For immediate release:
September 18, 2003

SCS Dean James Morris to Step Down in 2004

After four very productive years, Jim Morris tells me he has decided to step down at the end of his five-year term as dean of the School of Computer Science. He will return to teaching, research and some special projects at the end of the school year in 2004.

Under Jim's leadership, SCS has risen to new heights of excellence in teaching, research and recognition, During Jim's tenure as dean, SCS has been ranked first as a computer science school. Its research revenues have increased 50 percent during the last four years and the school's budget now tops $100 million.

SCS has broadened the scope of its undergraduate program, continuing to make it more attractive to women and giving all students more options outside of the basic computer science curriculum.
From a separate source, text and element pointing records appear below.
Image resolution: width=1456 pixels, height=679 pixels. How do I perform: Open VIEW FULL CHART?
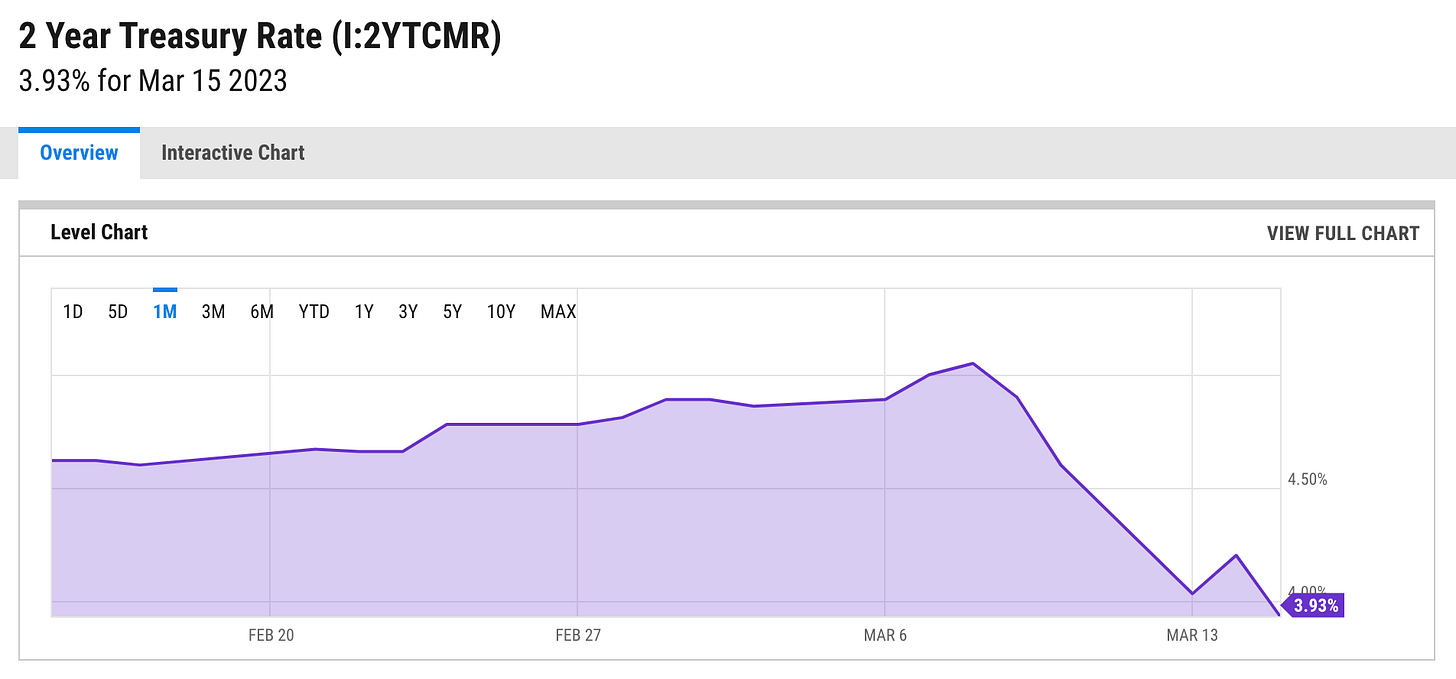[1342, 232]
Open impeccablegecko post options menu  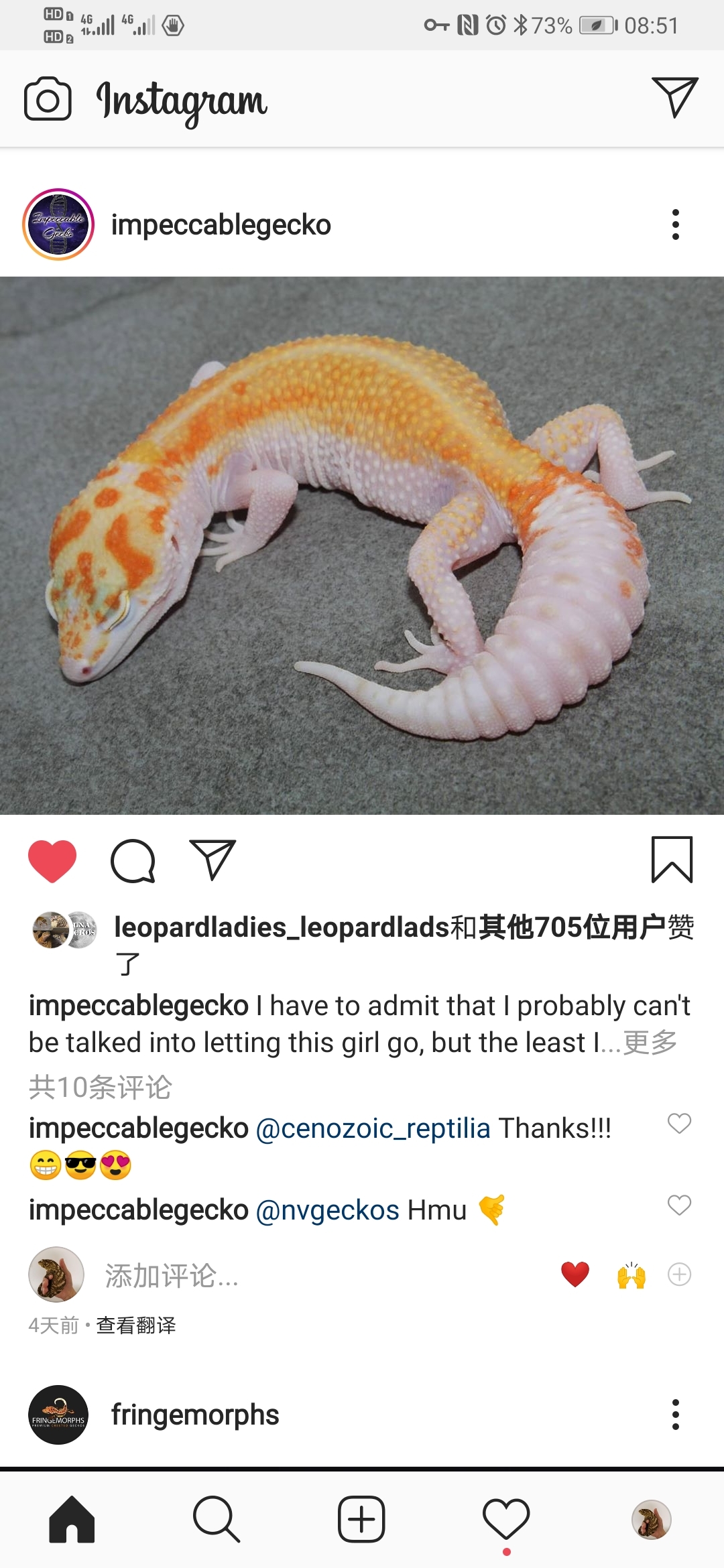[x=676, y=224]
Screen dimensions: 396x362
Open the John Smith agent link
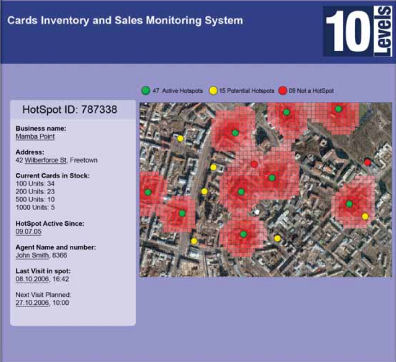pyautogui.click(x=33, y=255)
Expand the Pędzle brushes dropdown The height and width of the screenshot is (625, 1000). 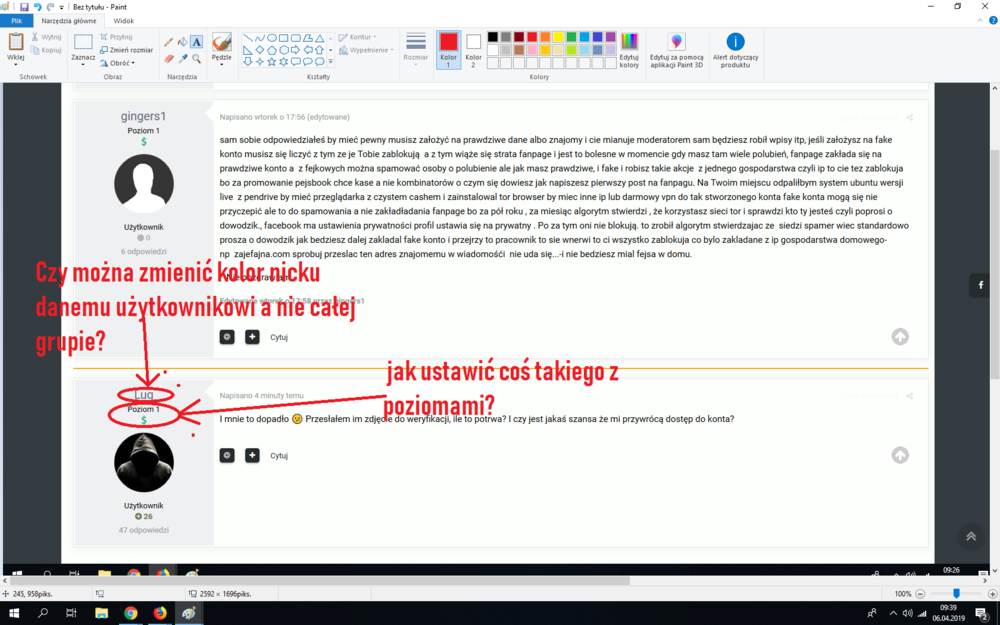pos(220,62)
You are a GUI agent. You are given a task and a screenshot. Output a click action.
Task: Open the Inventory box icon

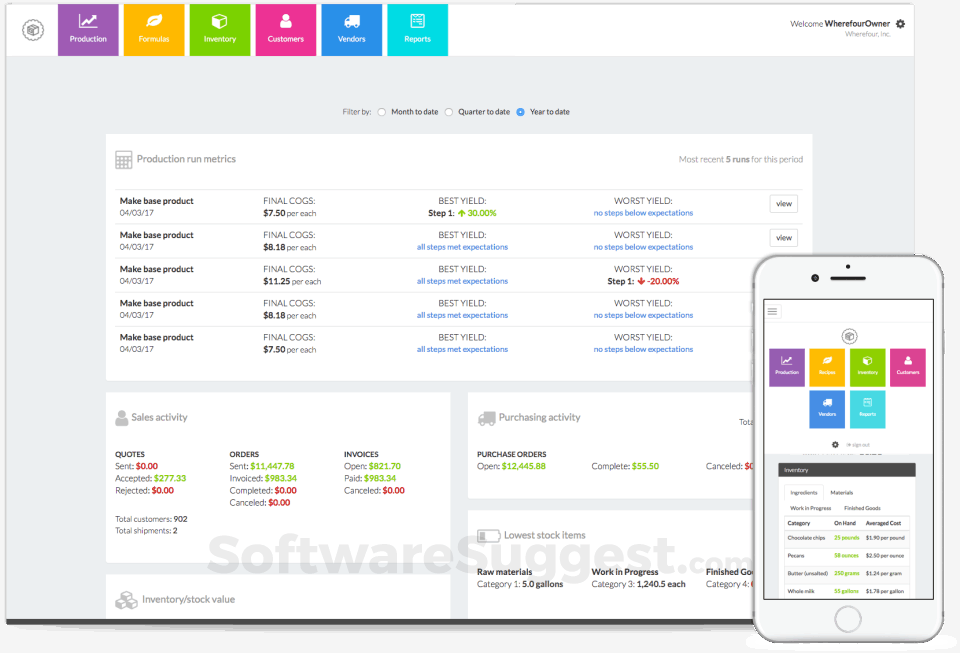click(220, 30)
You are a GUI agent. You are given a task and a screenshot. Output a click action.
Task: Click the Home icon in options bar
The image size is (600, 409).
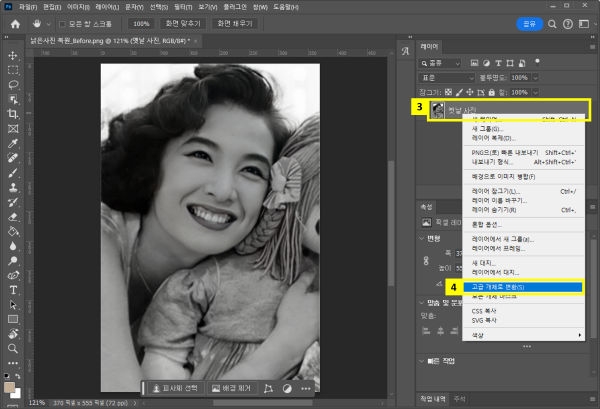[x=15, y=23]
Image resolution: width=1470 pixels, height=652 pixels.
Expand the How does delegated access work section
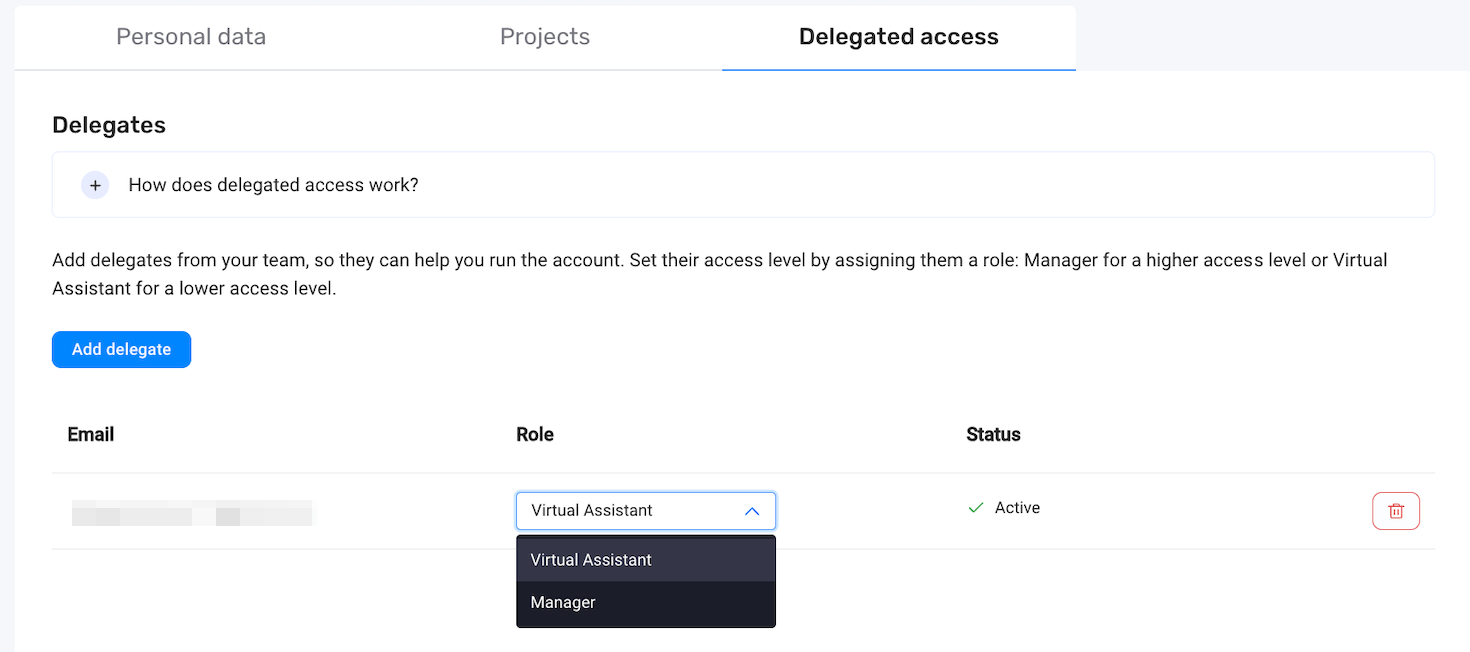tap(273, 185)
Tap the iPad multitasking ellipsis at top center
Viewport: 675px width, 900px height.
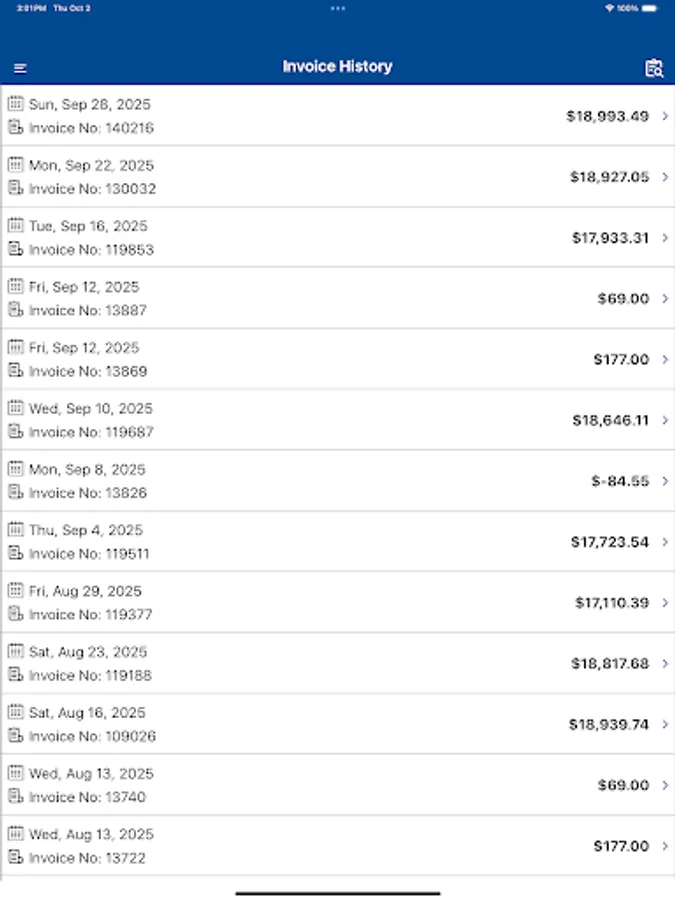(x=337, y=9)
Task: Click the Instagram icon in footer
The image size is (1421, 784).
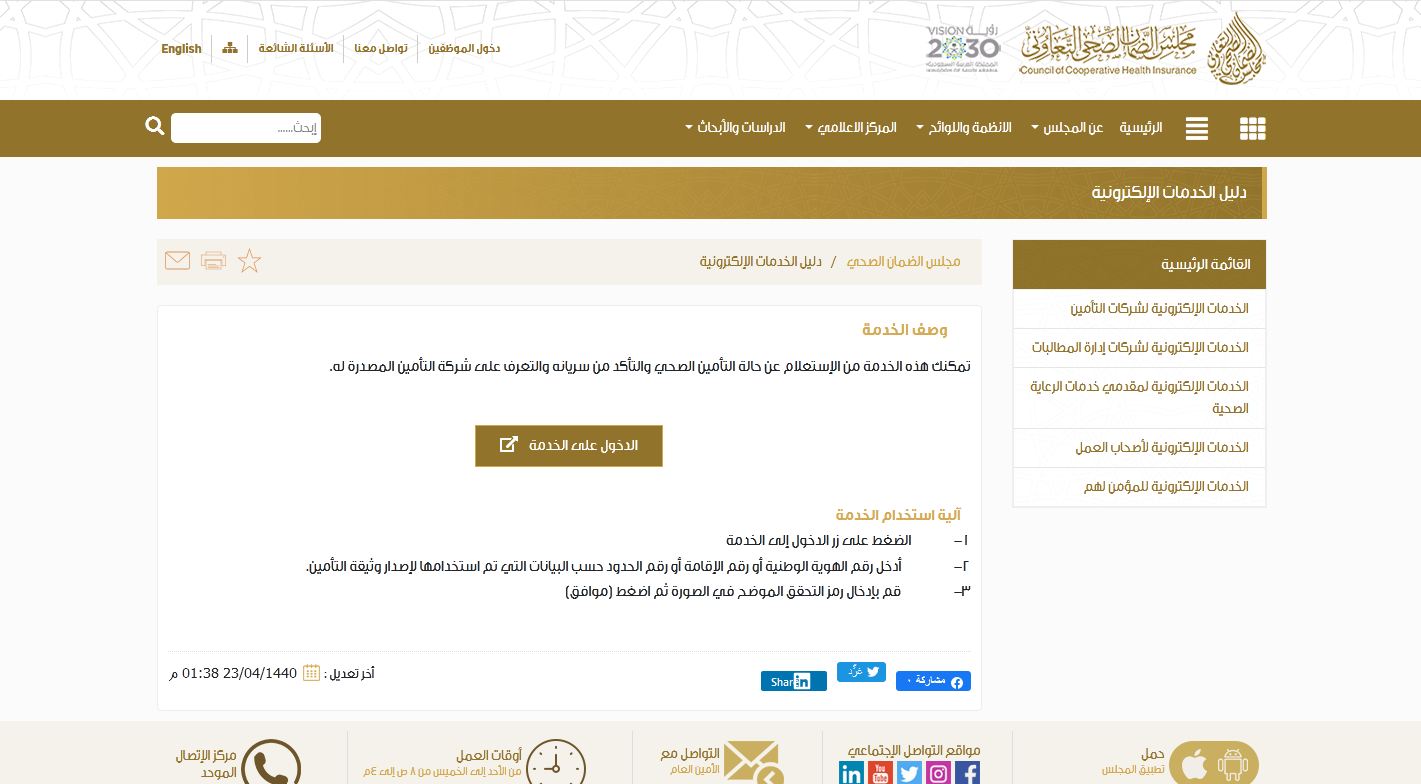Action: (938, 772)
The quality of life for students is high, with 30 percent female enrollment in the undergraduate program and 98 percent first-year undergraduate retention for all students.

In addition to his achievements within SCS, Jim's progressive thinking has had a major impact on the entire university. He headed the original initiative to establish our branch campus on the West Coast, enabling Carnegie Mellon to become a player in the Silicon Valley and giving our students and the university new opportunities for study, internships, and interaction with key people and companies in that exciting part of the country.

Jim's record of outstanding service to Carnegie Mellon extends back to the 1980s, when he became the first director of the Information Technology Center (ITC), a joint venture with IBM that conceived and engineered the university's original łAndrew˛ project. In the early 1990s, he founded and became the first director of SCS' outstanding Human-Computer Interaction Institute.

Jim has been a professor of computer science at Carnegie Mellon since 1982. He served as head of the ITC from 1983-88. He took a leave of absence from the university in 1990 to found and serve as the first president of MAYA Design Group, a consulting firm specializing in product design.

A native of Pittsburgh, he received a bachelor's degree in mathematics from Carnegie Institute of Technology in 1963. He earned master's and doctor's degrees in management and computer science, respectively, from the Massachusetts Institute of Technology from 1963-68. For the next five years, he worked as an assistant professor at the University of California at Berkeley, where he developed several important underlying principles of programming languages. In 1974, he joined the research staff at the Xerox Palo Alto Research Center in California. During his eight years at Xerox PARC, he worked on the first distributed personal computer system and was a co-discoverer of a fast method for locating a phrase inside a large body of text. He also managed the Cedar Programming Environment project, one of the early software production environments. He returned to Carnegie Mellon in 1982 as a visiting fellow of Xerox and was recruited to direct the Andrew research project.

On November 10 Jim will serve as master of ceremonies at the induction of the first group of robots and their inventors into the newly established Robot Hall of Fame™ a joint venture of Carnegie Mellon and the Carnegie Science Center. The Robot Hall of Fame is a concept he conceived. We look forward to more exciting ideas and initiatives as Jim continues his career at Carnegie Mellon.